A l'occasion d'un débat du Conseil de sécurité sur la situation en Somalie, le Représentant spécial de l'ONU pour ce pays, Augustine Mahiga, a appelé la communauté internationale à continuer de soutenir le processus de transition qui s'achèvera en août 2011, en renforçant notamment la Mission de l'Union africaine en Somalie (AMISOM) et les capacités du Gouvernement fédéral de transition.

Dans son intervention, Augustine Mahiga a d'abord mis en avant les dissensions qui persistent au sein des institutions fédérales de transition, notamment entre le Gouvernement fédéral de transition et le parlement, et qui ralentissent le processus de transition. Il a donc souhaité que « le Conseil de sécurité souligne une nouvelle fois le besoin d'unité et de cohésion au sein du Gouvernement fédéral de transition pour faire face à l'insurrection et faire avancer le processus de paix ».

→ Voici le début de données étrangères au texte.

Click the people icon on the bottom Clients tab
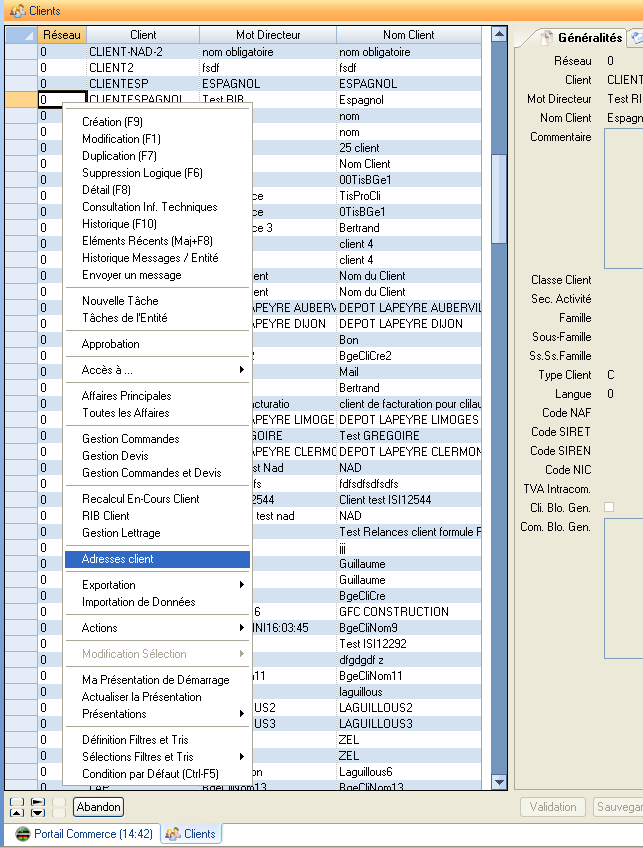Screen dimensions: 643x848 (173, 834)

Il a ensuite rappelé que les Accords de Djibouti de 2008, destinés à mettre fin à deux décennies de violences qui ont provoqué l'exil de plus de trois millions de Somaliens et le déplacement dans le pays de plus de 800.000 personnes, impliquaient la réalisation d'un certain nombre de tâches avant la fin de la période de transition fixée à aout 2011.

« Cela inclut la poursuite des initiatives en faveur de la réconciliation, la construction d'institutions civiles et sécuritaires et la fin du processus de rédaction d'une constitution », a-t-il expliqué, avant d'énoncer les obligations incombant, selon lui, au gouvernement de transition : intégrer plus de groupes d'opposition dans le processus politique, se concentrer sur la fourniture de services de base à la population, développer une feuille de route avec des objectifs réalisables et un calendrier clair.

« Ces éléments clés définiront les institutions futures d'une Somalie unie, démocratique et stable », a insisté Augustine Mahiga.

Le représentant de l'ONU a ensuite estimé qu'à 11 mois seulement de la fin de la période de transition, « le Gouvernement fédéral de transition et la communauté internationale devaient renforcer leur détermination politique afin de préserver et d'étendre la paix fragile obtenue grâce aux Accords de Djibouti ».

Il a également appelé au renforcement des capacités militaires du gouvernement, tout en estimant que le soutien et l'assistance régionale et internationale devait être renforcés compte tenu « de la période très critique du processus de paix » que la Somalie traverse. A cet égard, il a souhaité que la décision de l'Union africaine de déployer 2000 soldats de la paix supplémentaire sous la bannière de l'AMISOM dans la capitale Mogadiscio soit « mise en œuvre rapidement ». Il a aussi appelé à renforcer les équipements moyens dont dispose la force de l'Union africaine, estimant qu'elle est « actuellement en manque critique » de moyens pour protéger les civils et de système adéquat de surveillance et de collecte de renseignements.

Augustine Mahiga a poursuivi son intervention en saluant « la coopération encourageante » entre le Gouvernement fédéral de transition et les autorités du Puntland et du Somaliland, sur des questions de sécurité telles que la lutte contre la piraterie ou les mouvements de population déplacées. Ces deux régions autonomes jouent « un rôle modèle pour le reste de la Somalie, en montrant que la paix et la stabilité peuvent être atteints », selon lui.

Pour conclure, le Représentant de l'ONU a déploré la dégradation de la situation humanitaire, en particulier à Mogadiscio. « Les attaques de l'insurrection contre les positions du Gouvernement fédéral de transition ou de l'AMISOM ont aggravé la souffrance de civils innocents. Un nombre croissant de personnes rentrées dans leurs maisons ont été obligées de fuir à nouveau compte tenu de l'intensification des accrochages et des combats dans la capitale ».